Der Weltpfarrer

Vor einem Jahr wurde Jorge Mario Bergoglio, argentinischer Nachfahre italienischer Gastarbeiter aus Buenos Aires, zum Bischof von Rom und damit zum 266. Papst der katholischen Kirche gewählt. Unter einem regenverhangenen Märzhimmel harrten an diesem 13. März 2013 Tausende Menschen auf dem Petersplatz aus, bis mit einbrechender Nacht der neue Papst auf die Loggia der Sankt-Peters-Kirche trat und die Menschen mit einem ebenso unvergesslichen wie schlichten „Buona Sera“ begrüßte. Der Papst wurde dabei zum Pfarrer der Welt, und die Welt fragte sich: Wer ist dieser Papst aus Südamerika?

In Rom behaupten Vatikan-Spezialisten mittlerweile, an diesem Abend habe sich auf dem Petersplatz einiges verändert. Wer nach dem Konklave gehofft hatte, mit Franziskus würde wieder Ruhe einkehren nach Jahren der Pannen und Skandale, womöglich sogar Langeweile, der hat sich geirrt. Langweilig wurde es in Rom keineswegs. Am Tiber bläst ein frischer Wind, es besteht Hoffnung!Das Jahr 2013 gehörte ohne Zweifel diesem neuen Papst: Das „Time Magazine“ wählte ihn zur „Person of the Year“. Sogar die amerikanische Szenezeitschrift „Rolling Stone“ brachte den 77-Jährigen aufs Titelbild und das unter der Überschrift „The Times They Are A-Changin'“ („Die Zeiten ändern sich“) – eine Anspielung auf einen bekannten Bob-Dylan-Song. Nicht nur Kirchenmedien, alle Medien berichten häufig über den Papst, was wiederum zeigt, dass seine Botschaft, seine Sprache, seine Gestik, sein Wesen bei den Menschen ankommen.

Die Höhepunkte des ersten Papstjahres: Die erste Reise zu den Flüchtlingen nach Lampedusa, die Fußwaschung am Gründonnerstag in einem römischen Jugendgefängnis, die Reisen nach Assisi und Rio, die vielen, langen Interviews und das apostolische Schreiben Evangelii Gaudium, mit dem darin klar dargelegten, breiten Programm des Argentiniers.

Was kann man von diesem Papst erwarten?

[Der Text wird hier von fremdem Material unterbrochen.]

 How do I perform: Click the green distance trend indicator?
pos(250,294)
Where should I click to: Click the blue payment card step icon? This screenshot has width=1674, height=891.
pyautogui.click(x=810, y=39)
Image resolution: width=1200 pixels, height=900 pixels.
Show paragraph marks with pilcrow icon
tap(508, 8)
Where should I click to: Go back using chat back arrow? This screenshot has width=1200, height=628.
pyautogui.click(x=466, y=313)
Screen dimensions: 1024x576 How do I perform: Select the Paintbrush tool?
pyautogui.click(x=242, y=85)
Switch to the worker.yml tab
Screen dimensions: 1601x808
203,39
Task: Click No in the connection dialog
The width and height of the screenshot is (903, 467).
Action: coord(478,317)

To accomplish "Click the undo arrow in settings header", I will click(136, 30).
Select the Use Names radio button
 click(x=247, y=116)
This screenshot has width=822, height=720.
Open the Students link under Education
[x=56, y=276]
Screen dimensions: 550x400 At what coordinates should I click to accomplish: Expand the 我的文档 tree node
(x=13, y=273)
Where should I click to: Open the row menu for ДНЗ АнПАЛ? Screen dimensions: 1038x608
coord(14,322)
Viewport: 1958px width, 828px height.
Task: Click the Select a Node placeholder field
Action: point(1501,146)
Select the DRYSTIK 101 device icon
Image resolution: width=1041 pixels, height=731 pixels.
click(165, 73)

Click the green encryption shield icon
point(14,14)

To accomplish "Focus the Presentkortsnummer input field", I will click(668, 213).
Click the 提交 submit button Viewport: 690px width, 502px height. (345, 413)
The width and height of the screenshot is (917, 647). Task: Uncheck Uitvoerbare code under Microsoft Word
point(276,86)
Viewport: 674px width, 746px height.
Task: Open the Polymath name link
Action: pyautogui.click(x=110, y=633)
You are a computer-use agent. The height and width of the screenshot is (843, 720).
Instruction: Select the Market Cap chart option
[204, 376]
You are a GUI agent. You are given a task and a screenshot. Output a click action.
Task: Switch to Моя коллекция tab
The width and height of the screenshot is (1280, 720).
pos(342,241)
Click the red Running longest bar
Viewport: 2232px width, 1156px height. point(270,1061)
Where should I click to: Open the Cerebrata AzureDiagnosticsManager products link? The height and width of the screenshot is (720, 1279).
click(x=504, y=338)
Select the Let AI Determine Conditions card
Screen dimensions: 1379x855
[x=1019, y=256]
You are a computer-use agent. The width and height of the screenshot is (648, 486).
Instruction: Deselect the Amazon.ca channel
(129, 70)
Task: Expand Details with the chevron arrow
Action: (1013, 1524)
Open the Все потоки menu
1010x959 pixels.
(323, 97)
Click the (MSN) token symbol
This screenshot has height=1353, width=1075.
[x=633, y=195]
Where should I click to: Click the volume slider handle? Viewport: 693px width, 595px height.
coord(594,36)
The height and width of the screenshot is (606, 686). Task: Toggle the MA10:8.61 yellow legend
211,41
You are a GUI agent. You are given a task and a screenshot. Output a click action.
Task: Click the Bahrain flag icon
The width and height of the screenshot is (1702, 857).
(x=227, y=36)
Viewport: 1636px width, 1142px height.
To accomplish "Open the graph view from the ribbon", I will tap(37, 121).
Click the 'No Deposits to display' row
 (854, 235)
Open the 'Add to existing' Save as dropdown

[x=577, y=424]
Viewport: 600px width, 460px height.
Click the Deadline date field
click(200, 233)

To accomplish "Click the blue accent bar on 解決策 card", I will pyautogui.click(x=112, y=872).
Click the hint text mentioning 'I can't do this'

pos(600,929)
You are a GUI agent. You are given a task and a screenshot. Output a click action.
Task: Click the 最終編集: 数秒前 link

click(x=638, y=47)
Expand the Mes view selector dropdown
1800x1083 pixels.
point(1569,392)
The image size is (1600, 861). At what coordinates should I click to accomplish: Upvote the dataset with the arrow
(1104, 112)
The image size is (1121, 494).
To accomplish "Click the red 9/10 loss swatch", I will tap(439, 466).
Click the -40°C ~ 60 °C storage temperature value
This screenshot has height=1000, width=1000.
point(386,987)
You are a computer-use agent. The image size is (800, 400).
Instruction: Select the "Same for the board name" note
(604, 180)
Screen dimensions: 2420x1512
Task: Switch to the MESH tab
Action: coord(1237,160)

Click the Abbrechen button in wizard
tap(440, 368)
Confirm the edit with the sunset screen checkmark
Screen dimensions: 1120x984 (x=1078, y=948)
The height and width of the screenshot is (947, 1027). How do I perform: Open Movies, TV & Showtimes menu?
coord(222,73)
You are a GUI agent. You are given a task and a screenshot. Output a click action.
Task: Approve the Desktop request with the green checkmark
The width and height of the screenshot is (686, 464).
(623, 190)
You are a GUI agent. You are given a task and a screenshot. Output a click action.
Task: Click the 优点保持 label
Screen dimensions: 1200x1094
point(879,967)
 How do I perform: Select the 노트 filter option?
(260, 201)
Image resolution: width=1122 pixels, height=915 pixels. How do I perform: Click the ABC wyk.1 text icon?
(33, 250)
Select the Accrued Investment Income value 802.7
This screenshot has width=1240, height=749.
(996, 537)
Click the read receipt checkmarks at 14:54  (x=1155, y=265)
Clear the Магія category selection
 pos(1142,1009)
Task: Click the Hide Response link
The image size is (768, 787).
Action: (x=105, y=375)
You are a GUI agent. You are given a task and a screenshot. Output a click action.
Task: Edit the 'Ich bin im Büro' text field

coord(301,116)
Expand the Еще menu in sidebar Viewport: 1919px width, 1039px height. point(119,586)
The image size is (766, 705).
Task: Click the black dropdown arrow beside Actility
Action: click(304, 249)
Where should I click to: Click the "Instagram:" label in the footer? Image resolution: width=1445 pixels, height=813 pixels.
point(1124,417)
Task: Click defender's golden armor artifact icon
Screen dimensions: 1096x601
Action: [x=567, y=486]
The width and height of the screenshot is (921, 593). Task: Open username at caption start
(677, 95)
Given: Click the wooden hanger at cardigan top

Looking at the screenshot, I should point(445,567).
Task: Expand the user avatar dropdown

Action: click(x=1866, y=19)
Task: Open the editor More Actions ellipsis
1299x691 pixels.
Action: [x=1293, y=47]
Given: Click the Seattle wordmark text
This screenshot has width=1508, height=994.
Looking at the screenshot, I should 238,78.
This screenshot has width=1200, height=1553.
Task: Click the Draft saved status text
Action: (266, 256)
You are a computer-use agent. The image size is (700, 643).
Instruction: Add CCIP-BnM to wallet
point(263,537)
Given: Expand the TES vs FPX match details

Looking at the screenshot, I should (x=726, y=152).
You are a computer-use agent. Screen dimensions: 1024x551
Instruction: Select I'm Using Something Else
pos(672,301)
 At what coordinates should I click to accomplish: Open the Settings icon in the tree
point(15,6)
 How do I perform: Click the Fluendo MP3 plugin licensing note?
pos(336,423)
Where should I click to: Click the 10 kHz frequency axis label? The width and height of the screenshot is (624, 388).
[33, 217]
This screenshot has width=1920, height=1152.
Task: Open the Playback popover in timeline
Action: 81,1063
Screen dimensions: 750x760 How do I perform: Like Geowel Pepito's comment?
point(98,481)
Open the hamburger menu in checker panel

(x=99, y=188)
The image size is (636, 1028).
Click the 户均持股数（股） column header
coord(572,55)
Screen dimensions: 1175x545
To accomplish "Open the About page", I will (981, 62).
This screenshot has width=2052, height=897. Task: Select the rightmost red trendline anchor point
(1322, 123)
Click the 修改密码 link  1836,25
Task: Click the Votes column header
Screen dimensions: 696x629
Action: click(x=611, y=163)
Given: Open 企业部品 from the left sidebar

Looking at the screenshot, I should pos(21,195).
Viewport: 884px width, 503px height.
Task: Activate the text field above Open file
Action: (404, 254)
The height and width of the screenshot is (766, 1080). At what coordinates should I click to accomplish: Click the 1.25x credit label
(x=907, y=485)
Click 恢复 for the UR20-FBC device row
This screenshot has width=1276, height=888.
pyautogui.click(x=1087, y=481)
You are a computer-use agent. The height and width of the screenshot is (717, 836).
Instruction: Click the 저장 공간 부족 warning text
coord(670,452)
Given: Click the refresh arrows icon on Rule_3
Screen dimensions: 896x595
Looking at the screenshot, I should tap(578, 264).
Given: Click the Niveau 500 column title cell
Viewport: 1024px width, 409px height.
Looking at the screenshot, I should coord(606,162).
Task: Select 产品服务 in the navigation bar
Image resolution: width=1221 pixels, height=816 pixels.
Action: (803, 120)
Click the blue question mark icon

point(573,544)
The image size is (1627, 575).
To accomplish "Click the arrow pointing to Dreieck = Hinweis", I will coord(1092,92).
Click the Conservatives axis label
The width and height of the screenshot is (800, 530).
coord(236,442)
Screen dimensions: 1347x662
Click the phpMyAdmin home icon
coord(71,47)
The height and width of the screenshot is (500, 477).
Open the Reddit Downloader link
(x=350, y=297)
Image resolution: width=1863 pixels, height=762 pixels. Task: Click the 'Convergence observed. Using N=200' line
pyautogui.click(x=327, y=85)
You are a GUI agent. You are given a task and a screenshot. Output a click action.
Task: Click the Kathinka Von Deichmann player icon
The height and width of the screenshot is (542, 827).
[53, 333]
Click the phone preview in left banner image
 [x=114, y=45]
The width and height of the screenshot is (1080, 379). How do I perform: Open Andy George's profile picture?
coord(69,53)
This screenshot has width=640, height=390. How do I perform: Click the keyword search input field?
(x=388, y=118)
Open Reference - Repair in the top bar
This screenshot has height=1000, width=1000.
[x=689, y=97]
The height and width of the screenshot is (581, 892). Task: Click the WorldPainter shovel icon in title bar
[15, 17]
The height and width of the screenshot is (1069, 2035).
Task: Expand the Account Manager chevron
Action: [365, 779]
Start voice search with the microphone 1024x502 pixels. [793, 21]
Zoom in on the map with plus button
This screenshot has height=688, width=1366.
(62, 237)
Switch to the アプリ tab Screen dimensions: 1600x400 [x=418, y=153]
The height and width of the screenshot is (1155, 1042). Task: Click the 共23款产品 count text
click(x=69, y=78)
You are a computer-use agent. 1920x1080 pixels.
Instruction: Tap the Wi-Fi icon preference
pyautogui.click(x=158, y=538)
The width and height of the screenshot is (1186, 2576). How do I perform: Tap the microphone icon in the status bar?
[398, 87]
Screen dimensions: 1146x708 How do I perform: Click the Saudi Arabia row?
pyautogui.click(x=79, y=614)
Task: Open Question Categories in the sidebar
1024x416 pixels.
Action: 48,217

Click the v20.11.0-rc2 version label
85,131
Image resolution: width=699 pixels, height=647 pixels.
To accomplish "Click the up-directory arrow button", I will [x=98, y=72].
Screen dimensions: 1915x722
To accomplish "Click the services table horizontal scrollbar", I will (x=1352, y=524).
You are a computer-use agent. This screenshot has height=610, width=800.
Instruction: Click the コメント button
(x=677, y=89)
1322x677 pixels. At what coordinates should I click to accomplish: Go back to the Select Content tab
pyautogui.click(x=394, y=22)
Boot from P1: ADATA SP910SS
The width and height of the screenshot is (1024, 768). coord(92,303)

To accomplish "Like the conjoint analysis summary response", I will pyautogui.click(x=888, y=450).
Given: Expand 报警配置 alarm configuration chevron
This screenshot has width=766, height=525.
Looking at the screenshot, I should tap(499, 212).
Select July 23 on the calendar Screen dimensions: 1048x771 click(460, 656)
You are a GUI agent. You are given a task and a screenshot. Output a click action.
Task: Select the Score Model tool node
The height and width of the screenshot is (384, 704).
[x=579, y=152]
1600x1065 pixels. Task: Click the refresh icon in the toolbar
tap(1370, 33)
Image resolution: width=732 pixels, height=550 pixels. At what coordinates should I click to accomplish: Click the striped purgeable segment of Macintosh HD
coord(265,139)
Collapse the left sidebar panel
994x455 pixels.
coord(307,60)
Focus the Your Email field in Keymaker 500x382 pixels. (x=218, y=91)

Bestimmt nicht alles. Aber er hat schon einiges in die Wege geleitet: die Reform der Vatikanbank, die Berufung eines Beratergremiums bestehend aus acht Kardinälen, des sogenannten C8, die Ernennung eines Diplomaten zum Staatssekretär…

Reformen wünschen sich die gläubigen Menschen, und die Sprache des neuen Papstes fasziniert sie. Auch unsere Leser, die wir auf unserer Webseite zum neuen Papst befragt haben, sagen dies. Eine freie Sprache, und eine Sprache, die befreit, das ist das wohl auffallendste Attribut, das man dem Papst zuschreiben muss. Bergoglio spricht die Menschen an, findet Gehör bei ihnen, und die Menschen finden auch Gehör bei ihm, wie es z. B. die vom Vatikan initiierte Befragung der Gläubigen im Vorfeld der Familiensynode gezeigt hat.

„Wenn die Kirche weniger als Wächter von traditionellen Werten in Erscheinung tritt, dafür aber ein Ort des Zuhörens, des Dialogs, der Vorschläge, und, warum nicht, der Erfindung wird, dann kann die Sprache dieser Kirche noch verständlicher, noch hörbarer werden“, schreibt der Theologe François Euvé in der französischen Jesuiten-Revue „Etudes“. Man könnte diesem Zitat noch hinzufügen: Die freie Sprache des Papstes würde in dem Fall vermutlich für viele Christen noch befreiender werden.